### Document text
☆ ☆ ☆ ☆ ☆ ☆ ☆

'ChatGPT, What Stocks Should I Buy?' AI Fuels Boom In Robo-Advisory Market

‘ChatGPT, What Stocks Should I Buy?’ AI Fuels Boom In Robo-Advisory Market

As ChatGPT approaches its third birthday, a growing number of retail investors are turning to AI chatbots for stock-picking advice, reshaping the landscape of personal finance and investment strategy. AI, which once began as a tech curiosity, has now become a market force, with 13% of retail investors using tools like ChatGPT to select stocks, according to a global survey by eToro.

This is a structural shift. The robo-advisory market, which includes fintech firms, banks, and wealth managers offering algorithm-driven financial advice, is projected to grow from $61.75 billion in 2024 to $470.91 billion by 2029. That’s a nearly 600% increase, based on data from Research and Markets.

☆ ☆ ☆ ☆ ☆ ☆ ☆

### Raw data
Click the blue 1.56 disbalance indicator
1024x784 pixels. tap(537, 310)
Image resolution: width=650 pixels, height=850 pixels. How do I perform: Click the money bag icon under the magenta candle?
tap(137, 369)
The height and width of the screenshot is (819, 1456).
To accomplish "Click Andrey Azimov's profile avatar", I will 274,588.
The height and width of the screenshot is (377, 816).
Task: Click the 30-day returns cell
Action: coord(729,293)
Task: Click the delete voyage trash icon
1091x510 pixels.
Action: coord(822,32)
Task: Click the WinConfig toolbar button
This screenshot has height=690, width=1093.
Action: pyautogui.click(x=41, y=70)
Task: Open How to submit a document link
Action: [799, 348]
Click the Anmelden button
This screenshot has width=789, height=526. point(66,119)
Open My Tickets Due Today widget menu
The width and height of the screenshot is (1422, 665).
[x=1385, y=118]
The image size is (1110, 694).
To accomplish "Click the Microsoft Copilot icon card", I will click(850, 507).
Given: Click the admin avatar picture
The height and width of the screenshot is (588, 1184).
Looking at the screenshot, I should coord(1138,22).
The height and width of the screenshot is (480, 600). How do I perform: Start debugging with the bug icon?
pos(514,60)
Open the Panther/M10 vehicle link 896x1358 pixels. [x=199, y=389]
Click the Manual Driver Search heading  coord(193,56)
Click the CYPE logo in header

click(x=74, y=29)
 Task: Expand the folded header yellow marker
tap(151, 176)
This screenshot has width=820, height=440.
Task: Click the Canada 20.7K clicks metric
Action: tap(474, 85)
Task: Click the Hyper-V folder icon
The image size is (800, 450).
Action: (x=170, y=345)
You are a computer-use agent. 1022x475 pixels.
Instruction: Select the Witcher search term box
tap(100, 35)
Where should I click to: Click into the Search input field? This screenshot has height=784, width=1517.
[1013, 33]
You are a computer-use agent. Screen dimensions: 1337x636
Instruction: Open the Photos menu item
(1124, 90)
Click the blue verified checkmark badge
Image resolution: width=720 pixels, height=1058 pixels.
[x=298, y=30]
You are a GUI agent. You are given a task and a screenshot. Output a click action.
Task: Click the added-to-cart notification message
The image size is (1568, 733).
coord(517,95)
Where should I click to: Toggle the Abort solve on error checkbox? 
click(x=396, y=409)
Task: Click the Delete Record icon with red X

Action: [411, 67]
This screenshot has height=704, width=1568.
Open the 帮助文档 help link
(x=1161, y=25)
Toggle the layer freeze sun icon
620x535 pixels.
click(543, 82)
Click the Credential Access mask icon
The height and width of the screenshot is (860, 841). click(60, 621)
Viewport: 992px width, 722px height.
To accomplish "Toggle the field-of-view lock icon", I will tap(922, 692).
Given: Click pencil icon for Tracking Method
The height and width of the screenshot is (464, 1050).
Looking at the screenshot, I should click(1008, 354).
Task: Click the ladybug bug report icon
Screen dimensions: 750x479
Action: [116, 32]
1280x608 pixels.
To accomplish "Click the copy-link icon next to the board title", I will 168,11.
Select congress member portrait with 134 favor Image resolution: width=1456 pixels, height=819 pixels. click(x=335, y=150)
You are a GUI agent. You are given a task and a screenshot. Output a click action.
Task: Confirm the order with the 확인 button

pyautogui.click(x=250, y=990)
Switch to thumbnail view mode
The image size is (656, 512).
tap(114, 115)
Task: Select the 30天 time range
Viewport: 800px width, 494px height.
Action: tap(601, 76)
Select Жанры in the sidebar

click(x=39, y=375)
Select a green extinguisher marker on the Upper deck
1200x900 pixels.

☆ ☆ ☆ ☆ ☆ ☆ ☆

### Activity 1
Do the following statements agree with the article on AI stock-picking and the robo-advisory market? Answer yes or no for each, quoting the words of the article that decide it.
(a) The article says 13% of retail investors use tools like ChatGPT to select stocks.
(b) The robo-advisory market was worth $470.91 billion in 2024.
(c) The market growth projection comes from the eToro survey.
### Activity 2
Carry on the article about AI chatbots and the robo-advisory market from its last sentence.

### Final answer 1
(a) Yes: "with 13% of retail investors using tools like ChatGPT to select stocks"
(b) No: "is projected to grow from $61.75 billion in 2024 to $470.91 billion by 2029"
(c) No: "based on data from Research and Markets"

### Final answer 2
A New Kind of Investor

This rise of AI in investing is happening at the same time as there is already a broader transformation in retail investor demographics. Younger investors are entering the market with fewer resources but greater digital fluency and hands-on experience in tech. Jeremy Leung, a former UBS analyst, exemplifies this shift. After losing access to institutional tools like Bloomberg terminals, Leung turned to ChatGPT for portfolio analysis.

“I no longer have the luxury of a Bloomberg (terminal), or those kinds of market-data services which are very, very expensive,” Leung said. “Even the simple ChatGPT tool can do a lot and replicate a lot of the workflows that I used to do.”

Leung’s prompts are precise and layered. For example, “assume you’re a short analyst, what is the short thesis for this stock?” or “use only credible sources, such as SEC filings.” His experience highlights both the potential and the limitations of AI-driven investing.

Performance That Raises Eyebrows

In March 2023, Finder asked ChatGPT to build a basket of stocks based on criteria like low debt, sustained growth, and competitive advantage. The resulting portfolio included Nvidia, Amazon, Procter & Gamble, and Walmart. 

As of September 2025, that basket has surged nearly 55%, outperforming the UK’s 10 most popular funds by 19 percentage points.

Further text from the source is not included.